─── Stored data

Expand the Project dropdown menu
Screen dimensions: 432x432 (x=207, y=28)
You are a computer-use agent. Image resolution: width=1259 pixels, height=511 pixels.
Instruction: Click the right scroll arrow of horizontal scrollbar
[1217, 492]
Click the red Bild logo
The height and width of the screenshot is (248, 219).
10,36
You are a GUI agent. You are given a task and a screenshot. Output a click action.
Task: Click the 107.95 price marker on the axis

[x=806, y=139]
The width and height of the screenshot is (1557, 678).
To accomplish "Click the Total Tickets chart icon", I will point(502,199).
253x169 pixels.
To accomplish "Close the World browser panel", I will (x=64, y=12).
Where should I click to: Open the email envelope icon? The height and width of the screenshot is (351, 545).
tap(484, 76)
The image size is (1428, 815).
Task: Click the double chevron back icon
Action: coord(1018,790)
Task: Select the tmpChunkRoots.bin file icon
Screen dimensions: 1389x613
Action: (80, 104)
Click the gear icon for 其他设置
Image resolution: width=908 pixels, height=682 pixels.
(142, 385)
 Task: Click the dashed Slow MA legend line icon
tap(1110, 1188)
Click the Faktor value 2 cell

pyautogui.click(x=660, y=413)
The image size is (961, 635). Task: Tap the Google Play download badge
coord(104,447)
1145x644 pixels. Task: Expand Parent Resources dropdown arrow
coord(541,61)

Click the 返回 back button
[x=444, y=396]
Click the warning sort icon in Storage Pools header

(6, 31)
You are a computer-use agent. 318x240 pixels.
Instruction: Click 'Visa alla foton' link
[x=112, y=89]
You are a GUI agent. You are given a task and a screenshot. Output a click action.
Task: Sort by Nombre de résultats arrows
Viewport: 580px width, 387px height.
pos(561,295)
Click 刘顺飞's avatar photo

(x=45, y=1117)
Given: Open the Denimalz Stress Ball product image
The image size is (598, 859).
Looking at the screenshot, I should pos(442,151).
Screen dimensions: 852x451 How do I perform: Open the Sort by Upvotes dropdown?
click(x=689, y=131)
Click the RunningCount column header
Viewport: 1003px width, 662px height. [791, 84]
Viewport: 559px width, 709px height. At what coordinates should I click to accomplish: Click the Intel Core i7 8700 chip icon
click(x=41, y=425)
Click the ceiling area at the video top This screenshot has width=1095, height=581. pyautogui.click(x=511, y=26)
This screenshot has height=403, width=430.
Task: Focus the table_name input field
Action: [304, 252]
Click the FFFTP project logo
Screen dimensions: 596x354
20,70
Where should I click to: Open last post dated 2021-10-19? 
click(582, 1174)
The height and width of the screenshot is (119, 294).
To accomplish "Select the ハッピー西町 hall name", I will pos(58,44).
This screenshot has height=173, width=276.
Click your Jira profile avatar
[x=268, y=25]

──────

== What is expected ==
Please copy out all of the records above word for word, keeping every line in its original order.

== The completed task ==
Expand the Project dropdown menu
Screen dimensions: 432x432 (x=207, y=28)
You are a computer-use agent. Image resolution: width=1259 pixels, height=511 pixels.
Instruction: Click the right scroll arrow of horizontal scrollbar
[1217, 492]
Click the red Bild logo
The height and width of the screenshot is (248, 219).
10,36
You are a GUI agent. You are given a task and a screenshot. Output a click action.
Task: Click the 107.95 price marker on the axis

[x=806, y=139]
The width and height of the screenshot is (1557, 678).
To accomplish "Click the Total Tickets chart icon", I will point(502,199).
253x169 pixels.
To accomplish "Close the World browser panel", I will (x=64, y=12).
Where should I click to: Open the email envelope icon? The height and width of the screenshot is (351, 545).
tap(484, 76)
The image size is (1428, 815).
Task: Click the double chevron back icon
Action: coord(1018,790)
Task: Select the tmpChunkRoots.bin file icon
Screen dimensions: 1389x613
Action: (80, 104)
Click the gear icon for 其他设置
Image resolution: width=908 pixels, height=682 pixels.
(142, 385)
 Task: Click the dashed Slow MA legend line icon
tap(1110, 1188)
Click the Faktor value 2 cell

pyautogui.click(x=660, y=413)
The image size is (961, 635). Task: Tap the Google Play download badge
coord(104,447)
1145x644 pixels. Task: Expand Parent Resources dropdown arrow
coord(541,61)

Click the 返回 back button
[x=444, y=396]
Click the warning sort icon in Storage Pools header

(6, 31)
You are a computer-use agent. 318x240 pixels.
Instruction: Click 'Visa alla foton' link
[x=112, y=89]
You are a GUI agent. You are given a task and a screenshot. Output a click action.
Task: Sort by Nombre de résultats arrows
Viewport: 580px width, 387px height.
pos(561,295)
Click 刘顺飞's avatar photo

(x=45, y=1117)
Given: Open the Denimalz Stress Ball product image
The image size is (598, 859).
Looking at the screenshot, I should pos(442,151).
Screen dimensions: 852x451 How do I perform: Open the Sort by Upvotes dropdown?
click(x=689, y=131)
Click the RunningCount column header
Viewport: 1003px width, 662px height. [791, 84]
Viewport: 559px width, 709px height. At what coordinates should I click to accomplish: Click the Intel Core i7 8700 chip icon
click(x=41, y=425)
Click the ceiling area at the video top This screenshot has width=1095, height=581. pyautogui.click(x=511, y=26)
This screenshot has height=403, width=430.
Task: Focus the table_name input field
Action: [304, 252]
Click the FFFTP project logo
Screen dimensions: 596x354
20,70
Where should I click to: Open last post dated 2021-10-19? 
click(582, 1174)
The height and width of the screenshot is (119, 294).
To accomplish "Select the ハッピー西町 hall name", I will pos(58,44).
This screenshot has height=173, width=276.
Click your Jira profile avatar
[x=268, y=25]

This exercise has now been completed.